Las elecciones legislativas del próximo 26 de octubre se acercan y uno de los principales desafíos de los partidos políticos será lograr que los mendocinos acudan a las urnas. Los antecedentes de este año en otras provincias muestran una tendencia a la baja participación, lo que genera preocupación en los frentes locales.
En lo que va de 2025, provincias como Chaco, CABA, Salta, San Luis y Jujuy registraron porcentajes de concurrencia que rondaron entre el 52% y el 63%. A pesar de ello, los oficialismos lograron imponerse en la mayoría de los casos, mientras que los partidos más pequeños tuvieron dificultades para movilizar a sus votantes.
En Mendoza, la participación en las elecciones generales de 2023 fue del 68,33%, el porcentaje más bajo desde el retorno a la democracia. En las legislativas de 2021, votó el 75% del padrón, con victoria de Cambia Mendoza con un 50% de los votos.

Expectativas para octubre
Distintos estudios y análisis proyectan que la concurrencia en las legislativas de este año podría ubicarse entre 55% y 65%, por debajo de los niveles históricos de la provincia. La falta de interés, el desconocimiento sobre los candidatos y el desencanto con la política son los principales factores que explicarían esta tendencia.

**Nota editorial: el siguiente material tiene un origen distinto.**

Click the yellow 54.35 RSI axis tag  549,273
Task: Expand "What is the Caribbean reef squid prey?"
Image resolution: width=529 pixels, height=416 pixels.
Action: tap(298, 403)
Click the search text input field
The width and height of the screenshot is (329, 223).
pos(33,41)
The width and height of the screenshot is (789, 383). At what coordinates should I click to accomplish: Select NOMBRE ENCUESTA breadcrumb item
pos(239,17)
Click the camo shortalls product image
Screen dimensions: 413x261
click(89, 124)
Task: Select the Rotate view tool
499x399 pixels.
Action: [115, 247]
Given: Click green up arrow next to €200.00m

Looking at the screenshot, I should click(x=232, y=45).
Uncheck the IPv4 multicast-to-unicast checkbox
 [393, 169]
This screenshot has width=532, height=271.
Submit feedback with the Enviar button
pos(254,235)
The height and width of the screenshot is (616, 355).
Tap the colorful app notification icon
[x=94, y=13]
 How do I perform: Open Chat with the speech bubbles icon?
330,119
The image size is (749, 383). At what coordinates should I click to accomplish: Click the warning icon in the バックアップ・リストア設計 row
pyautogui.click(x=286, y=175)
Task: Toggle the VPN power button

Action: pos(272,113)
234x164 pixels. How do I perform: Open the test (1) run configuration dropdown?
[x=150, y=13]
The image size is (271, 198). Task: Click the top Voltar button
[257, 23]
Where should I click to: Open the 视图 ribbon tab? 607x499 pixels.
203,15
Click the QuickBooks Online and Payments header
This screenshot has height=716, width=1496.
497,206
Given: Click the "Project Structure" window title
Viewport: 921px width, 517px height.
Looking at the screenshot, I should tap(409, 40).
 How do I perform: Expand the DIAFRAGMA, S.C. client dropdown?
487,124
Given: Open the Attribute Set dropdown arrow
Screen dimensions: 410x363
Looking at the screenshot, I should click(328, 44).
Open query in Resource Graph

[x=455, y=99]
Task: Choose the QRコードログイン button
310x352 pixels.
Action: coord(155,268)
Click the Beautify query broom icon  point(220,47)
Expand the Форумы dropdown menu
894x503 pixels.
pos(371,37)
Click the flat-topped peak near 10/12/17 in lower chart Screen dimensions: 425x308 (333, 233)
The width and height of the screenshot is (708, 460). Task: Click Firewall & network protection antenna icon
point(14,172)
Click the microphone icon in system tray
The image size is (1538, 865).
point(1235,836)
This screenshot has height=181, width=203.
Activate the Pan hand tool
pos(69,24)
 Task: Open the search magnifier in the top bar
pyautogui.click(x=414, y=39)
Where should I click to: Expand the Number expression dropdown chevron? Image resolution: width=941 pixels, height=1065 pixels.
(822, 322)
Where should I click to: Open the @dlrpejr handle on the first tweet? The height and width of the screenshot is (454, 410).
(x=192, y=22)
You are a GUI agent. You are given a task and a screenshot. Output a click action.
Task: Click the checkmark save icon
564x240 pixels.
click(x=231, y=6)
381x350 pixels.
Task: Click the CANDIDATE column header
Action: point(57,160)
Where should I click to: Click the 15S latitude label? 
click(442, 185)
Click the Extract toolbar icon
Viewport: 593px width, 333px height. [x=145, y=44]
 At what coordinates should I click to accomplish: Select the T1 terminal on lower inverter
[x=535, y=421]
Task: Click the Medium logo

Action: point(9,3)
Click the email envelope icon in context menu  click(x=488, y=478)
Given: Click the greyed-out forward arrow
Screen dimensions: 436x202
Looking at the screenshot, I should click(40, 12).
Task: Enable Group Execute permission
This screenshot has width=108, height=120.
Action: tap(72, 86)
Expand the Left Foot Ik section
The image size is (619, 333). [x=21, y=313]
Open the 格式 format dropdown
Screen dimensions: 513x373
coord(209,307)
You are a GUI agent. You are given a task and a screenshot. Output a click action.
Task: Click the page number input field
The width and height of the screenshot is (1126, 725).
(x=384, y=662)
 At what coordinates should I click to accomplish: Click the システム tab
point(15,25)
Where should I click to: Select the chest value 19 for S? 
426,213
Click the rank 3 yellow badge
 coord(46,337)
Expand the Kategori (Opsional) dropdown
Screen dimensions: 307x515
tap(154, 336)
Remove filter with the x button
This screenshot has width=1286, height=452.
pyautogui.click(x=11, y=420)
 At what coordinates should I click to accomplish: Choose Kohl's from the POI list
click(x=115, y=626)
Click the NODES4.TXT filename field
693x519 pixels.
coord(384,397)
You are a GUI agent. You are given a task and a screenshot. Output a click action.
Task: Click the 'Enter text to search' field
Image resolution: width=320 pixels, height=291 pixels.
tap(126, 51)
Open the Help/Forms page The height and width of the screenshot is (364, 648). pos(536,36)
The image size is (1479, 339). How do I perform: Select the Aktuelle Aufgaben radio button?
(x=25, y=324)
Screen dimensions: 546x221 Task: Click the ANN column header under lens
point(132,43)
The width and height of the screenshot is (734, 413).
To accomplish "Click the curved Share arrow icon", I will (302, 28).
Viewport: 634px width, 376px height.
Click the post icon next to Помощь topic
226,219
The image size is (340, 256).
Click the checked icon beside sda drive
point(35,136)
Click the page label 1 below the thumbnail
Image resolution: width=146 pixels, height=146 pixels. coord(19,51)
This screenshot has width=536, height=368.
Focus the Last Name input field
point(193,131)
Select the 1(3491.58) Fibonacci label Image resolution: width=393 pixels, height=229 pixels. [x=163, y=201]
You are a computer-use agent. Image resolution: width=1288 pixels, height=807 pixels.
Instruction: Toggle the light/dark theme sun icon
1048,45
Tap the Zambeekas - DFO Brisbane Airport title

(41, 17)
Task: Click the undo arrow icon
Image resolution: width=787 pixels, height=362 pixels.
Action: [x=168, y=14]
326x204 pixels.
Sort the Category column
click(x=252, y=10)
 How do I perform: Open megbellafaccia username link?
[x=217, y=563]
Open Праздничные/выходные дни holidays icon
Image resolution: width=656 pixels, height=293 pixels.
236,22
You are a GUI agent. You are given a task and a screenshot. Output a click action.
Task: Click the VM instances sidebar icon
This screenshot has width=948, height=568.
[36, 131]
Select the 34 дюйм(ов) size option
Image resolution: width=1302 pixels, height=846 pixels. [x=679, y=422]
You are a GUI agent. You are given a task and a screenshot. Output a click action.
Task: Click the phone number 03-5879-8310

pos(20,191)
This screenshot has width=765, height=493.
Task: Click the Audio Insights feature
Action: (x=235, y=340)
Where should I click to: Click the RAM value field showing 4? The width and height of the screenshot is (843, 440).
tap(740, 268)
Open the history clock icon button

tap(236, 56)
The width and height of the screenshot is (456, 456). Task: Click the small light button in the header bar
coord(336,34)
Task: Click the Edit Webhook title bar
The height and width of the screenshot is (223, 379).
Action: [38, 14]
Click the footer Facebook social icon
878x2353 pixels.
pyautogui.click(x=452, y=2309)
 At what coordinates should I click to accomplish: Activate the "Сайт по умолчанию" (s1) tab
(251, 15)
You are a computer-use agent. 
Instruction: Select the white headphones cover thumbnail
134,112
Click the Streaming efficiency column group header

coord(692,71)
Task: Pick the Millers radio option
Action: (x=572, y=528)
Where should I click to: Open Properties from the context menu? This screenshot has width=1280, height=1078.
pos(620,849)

Se observa que la gran cantidad de listas en competencia puede generar confusión y reforzar la percepción de que se trata de una “elección secundaria”, donde la decisión de los votantes se guía más por los partidos que por los nombres de los candidatos.
Impacto político de la baja concurrencia
Una menor participación podría beneficiar a los frentes más grandes, que cuentan con estructuras sólidas y votantes movilizados, mientras que los espacios más pequeños quedarían relegados por la falta de visibilidad. La figura de los candidatos más conocidos también podría jugar un papel determinante en la elección, especialmente en una votación donde predomina el desconocimiento del electorado sobre la mayoría de los postulantes.
Estrategias para incentivar el voto
Ante la apatía proyectada, los partidos opositores trabajan en campañas de proximidad. Las estrategias incluyen actividades en plazas y espacios públicos, contacto directo con los ciudadanos y difusión de propuestas locales, con el objetivo de motivar la participación y recuperar la confianza de los votantes.
En paralelo, se espera que los oficialismos provinciales y municipales aprovechen sus aparatos para movilizar votantes, asegurando su presencia en las urnas pese a la tendencia general a la baja participación.